ACTION ITEM:
An exact reproduction of all the entries is the expected answer.
##### EXTRACTED MATERIAL
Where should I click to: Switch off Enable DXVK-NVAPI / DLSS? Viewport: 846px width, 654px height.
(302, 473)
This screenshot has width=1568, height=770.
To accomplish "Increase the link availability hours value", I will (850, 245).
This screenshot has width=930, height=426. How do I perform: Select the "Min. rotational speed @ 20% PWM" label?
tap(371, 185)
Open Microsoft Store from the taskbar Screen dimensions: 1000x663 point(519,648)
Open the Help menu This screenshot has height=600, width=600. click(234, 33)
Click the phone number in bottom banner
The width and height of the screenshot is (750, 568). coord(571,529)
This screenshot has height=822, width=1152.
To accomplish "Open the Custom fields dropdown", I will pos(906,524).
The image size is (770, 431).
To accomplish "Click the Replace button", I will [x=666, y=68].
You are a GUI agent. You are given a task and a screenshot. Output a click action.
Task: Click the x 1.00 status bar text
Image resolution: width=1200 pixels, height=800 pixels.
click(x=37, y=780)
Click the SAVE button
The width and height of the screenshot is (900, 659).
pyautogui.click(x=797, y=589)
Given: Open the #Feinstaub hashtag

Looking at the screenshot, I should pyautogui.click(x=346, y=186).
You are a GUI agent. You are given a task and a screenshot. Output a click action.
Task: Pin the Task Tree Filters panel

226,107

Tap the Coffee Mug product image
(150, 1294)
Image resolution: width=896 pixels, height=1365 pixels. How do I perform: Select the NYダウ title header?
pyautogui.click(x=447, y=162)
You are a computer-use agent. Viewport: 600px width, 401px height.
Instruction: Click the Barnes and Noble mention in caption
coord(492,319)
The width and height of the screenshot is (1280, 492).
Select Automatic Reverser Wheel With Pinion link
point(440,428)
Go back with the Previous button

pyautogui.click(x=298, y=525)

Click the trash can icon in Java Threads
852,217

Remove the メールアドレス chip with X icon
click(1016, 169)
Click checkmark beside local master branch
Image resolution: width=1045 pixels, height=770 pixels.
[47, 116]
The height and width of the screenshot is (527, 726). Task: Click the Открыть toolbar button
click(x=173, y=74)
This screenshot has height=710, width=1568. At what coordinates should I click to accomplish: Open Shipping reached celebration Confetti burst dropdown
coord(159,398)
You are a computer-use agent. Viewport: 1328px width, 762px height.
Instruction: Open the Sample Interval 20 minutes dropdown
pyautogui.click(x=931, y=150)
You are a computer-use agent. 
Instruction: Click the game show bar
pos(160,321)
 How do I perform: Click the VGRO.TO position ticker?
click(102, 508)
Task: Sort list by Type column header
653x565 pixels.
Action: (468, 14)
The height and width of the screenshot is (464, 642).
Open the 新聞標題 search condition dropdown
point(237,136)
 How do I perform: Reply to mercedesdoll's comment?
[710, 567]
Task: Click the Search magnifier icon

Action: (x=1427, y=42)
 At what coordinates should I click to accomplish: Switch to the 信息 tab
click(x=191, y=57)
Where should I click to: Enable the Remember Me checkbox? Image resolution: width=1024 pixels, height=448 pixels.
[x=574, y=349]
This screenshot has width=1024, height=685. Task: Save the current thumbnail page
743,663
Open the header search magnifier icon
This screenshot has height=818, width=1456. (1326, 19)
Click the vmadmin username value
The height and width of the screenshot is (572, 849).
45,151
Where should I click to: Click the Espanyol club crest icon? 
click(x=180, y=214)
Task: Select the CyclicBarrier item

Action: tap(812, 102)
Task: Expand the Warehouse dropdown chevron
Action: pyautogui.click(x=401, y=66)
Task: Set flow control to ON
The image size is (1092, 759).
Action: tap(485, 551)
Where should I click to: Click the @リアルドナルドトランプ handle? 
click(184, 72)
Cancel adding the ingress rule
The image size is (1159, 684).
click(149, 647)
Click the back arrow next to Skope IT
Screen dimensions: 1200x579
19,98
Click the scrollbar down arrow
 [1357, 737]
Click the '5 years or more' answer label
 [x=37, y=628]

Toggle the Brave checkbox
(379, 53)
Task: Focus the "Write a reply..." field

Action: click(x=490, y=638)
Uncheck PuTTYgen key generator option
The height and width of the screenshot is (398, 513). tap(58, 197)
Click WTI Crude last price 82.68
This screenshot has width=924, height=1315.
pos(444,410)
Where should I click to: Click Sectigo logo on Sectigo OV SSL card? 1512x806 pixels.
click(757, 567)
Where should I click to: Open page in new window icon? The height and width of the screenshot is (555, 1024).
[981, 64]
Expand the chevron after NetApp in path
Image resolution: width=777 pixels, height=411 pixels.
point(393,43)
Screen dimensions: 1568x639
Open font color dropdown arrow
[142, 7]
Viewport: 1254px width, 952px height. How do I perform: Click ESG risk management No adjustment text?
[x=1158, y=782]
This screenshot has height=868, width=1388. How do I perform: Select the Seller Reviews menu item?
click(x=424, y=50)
##########
EXERCISE SOLUTION:
Where should I click to: Switch off Enable DXVK-NVAPI / DLSS? Viewport: 846px width, 654px height.
(302, 473)
This screenshot has width=1568, height=770.
To accomplish "Increase the link availability hours value", I will (850, 245).
This screenshot has width=930, height=426. How do I perform: Select the "Min. rotational speed @ 20% PWM" label?
tap(371, 185)
Open Microsoft Store from the taskbar Screen dimensions: 1000x663 point(519,648)
Open the Help menu This screenshot has height=600, width=600. click(234, 33)
Click the phone number in bottom banner
The width and height of the screenshot is (750, 568). coord(571,529)
This screenshot has height=822, width=1152.
To accomplish "Open the Custom fields dropdown", I will pos(906,524).
The image size is (770, 431).
To accomplish "Click the Replace button", I will [x=666, y=68].
You are a GUI agent. You are given a task and a screenshot. Output a click action.
Task: Click the x 1.00 status bar text
Image resolution: width=1200 pixels, height=800 pixels.
click(x=37, y=780)
Click the SAVE button
The width and height of the screenshot is (900, 659).
pyautogui.click(x=797, y=589)
Given: Open the #Feinstaub hashtag

Looking at the screenshot, I should pyautogui.click(x=346, y=186).
You are a GUI agent. You are given a task and a screenshot. Output a click action.
Task: Pin the Task Tree Filters panel

226,107

Tap the Coffee Mug product image
(150, 1294)
Image resolution: width=896 pixels, height=1365 pixels. How do I perform: Select the NYダウ title header?
pyautogui.click(x=447, y=162)
You are a computer-use agent. Viewport: 600px width, 401px height.
Instruction: Click the Barnes and Noble mention in caption
coord(492,319)
The width and height of the screenshot is (1280, 492).
Select Automatic Reverser Wheel With Pinion link
point(440,428)
Go back with the Previous button

pyautogui.click(x=298, y=525)

Click the trash can icon in Java Threads
852,217

Remove the メールアドレス chip with X icon
click(1016, 169)
Click checkmark beside local master branch
Image resolution: width=1045 pixels, height=770 pixels.
[47, 116]
The height and width of the screenshot is (527, 726). Task: Click the Открыть toolbar button
click(x=173, y=74)
This screenshot has height=710, width=1568. At what coordinates should I click to accomplish: Open Shipping reached celebration Confetti burst dropdown
coord(159,398)
You are a computer-use agent. Viewport: 1328px width, 762px height.
Instruction: Open the Sample Interval 20 minutes dropdown
pyautogui.click(x=931, y=150)
You are a computer-use agent. 
Instruction: Click the game show bar
pos(160,321)
 How do I perform: Click the VGRO.TO position ticker?
click(102, 508)
Task: Sort list by Type column header
653x565 pixels.
Action: (468, 14)
The height and width of the screenshot is (464, 642).
Open the 新聞標題 search condition dropdown
point(237,136)
 How do I perform: Reply to mercedesdoll's comment?
[710, 567]
Task: Click the Search magnifier icon

Action: (x=1427, y=42)
 At what coordinates should I click to accomplish: Switch to the 信息 tab
click(x=191, y=57)
Where should I click to: Enable the Remember Me checkbox? Image resolution: width=1024 pixels, height=448 pixels.
[x=574, y=349]
This screenshot has width=1024, height=685. Task: Save the current thumbnail page
743,663
Open the header search magnifier icon
This screenshot has height=818, width=1456. (1326, 19)
Click the vmadmin username value
The height and width of the screenshot is (572, 849).
45,151
Where should I click to: Click the Espanyol club crest icon? 
click(x=180, y=214)
Task: Select the CyclicBarrier item

Action: tap(812, 102)
Task: Expand the Warehouse dropdown chevron
Action: pyautogui.click(x=401, y=66)
Task: Set flow control to ON
The image size is (1092, 759).
Action: tap(485, 551)
Where should I click to: Click the @リアルドナルドトランプ handle? 
click(184, 72)
Cancel adding the ingress rule
The image size is (1159, 684).
click(149, 647)
Click the back arrow next to Skope IT
Screen dimensions: 1200x579
19,98
Click the scrollbar down arrow
 [1357, 737]
Click the '5 years or more' answer label
 [x=37, y=628]

Toggle the Brave checkbox
(379, 53)
Task: Focus the "Write a reply..." field

Action: click(x=490, y=638)
Uncheck PuTTYgen key generator option
The height and width of the screenshot is (398, 513). tap(58, 197)
Click WTI Crude last price 82.68
This screenshot has width=924, height=1315.
pos(444,410)
Where should I click to: Click Sectigo logo on Sectigo OV SSL card? 1512x806 pixels.
click(757, 567)
Where should I click to: Open page in new window icon? The height and width of the screenshot is (555, 1024).
[981, 64]
Expand the chevron after NetApp in path
Image resolution: width=777 pixels, height=411 pixels.
point(393,43)
Screen dimensions: 1568x639
Open font color dropdown arrow
[142, 7]
Viewport: 1254px width, 952px height. How do I perform: Click ESG risk management No adjustment text?
[x=1158, y=782]
This screenshot has height=868, width=1388. How do I perform: Select the Seller Reviews menu item?
click(x=424, y=50)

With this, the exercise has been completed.